• Short exercise
Write out the records below word for word, from the line with "Image resolution: width=1082" up to and including the line with "Click the Device".
Start of Records provided
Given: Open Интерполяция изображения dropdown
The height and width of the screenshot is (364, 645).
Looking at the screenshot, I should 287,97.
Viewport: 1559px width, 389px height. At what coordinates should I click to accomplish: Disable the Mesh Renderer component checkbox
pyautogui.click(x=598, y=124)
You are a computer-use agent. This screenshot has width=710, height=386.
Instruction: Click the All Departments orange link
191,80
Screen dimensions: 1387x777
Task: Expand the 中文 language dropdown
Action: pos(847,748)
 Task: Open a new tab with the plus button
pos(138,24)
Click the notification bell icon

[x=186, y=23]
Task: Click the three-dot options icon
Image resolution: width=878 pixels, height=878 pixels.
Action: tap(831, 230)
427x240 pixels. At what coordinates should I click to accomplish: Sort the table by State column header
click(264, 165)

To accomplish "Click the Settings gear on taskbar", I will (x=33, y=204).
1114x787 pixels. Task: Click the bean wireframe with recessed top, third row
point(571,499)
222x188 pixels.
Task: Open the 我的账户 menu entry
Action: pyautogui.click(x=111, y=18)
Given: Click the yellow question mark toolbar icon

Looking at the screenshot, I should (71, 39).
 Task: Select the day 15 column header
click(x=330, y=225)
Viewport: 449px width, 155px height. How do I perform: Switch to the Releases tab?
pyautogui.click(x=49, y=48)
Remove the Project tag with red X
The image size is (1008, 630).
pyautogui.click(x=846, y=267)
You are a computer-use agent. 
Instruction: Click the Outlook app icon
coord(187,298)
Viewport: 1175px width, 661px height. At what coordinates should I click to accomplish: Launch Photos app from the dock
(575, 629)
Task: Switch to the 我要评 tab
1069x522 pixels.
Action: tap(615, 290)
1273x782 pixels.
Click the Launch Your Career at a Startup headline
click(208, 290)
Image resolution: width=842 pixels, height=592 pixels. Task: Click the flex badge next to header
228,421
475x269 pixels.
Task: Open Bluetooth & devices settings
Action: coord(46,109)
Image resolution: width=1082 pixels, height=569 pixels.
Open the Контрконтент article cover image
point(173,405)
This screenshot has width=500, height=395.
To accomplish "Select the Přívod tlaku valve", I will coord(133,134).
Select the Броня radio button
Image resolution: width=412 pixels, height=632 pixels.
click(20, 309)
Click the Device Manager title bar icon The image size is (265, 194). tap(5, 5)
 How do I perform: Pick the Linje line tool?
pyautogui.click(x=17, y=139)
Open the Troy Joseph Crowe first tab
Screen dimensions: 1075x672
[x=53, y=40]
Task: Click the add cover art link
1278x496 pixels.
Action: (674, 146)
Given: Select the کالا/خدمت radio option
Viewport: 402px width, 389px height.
End of Records provided
• Task response
Image resolution: width=1082 pixels, height=569 pixels.
Open the Контрконтент article cover image
point(173,405)
This screenshot has width=500, height=395.
To accomplish "Select the Přívod tlaku valve", I will coord(133,134).
Select the Броня radio button
Image resolution: width=412 pixels, height=632 pixels.
click(20, 309)
Click the Device Manager title bar icon The image size is (265, 194). tap(5, 5)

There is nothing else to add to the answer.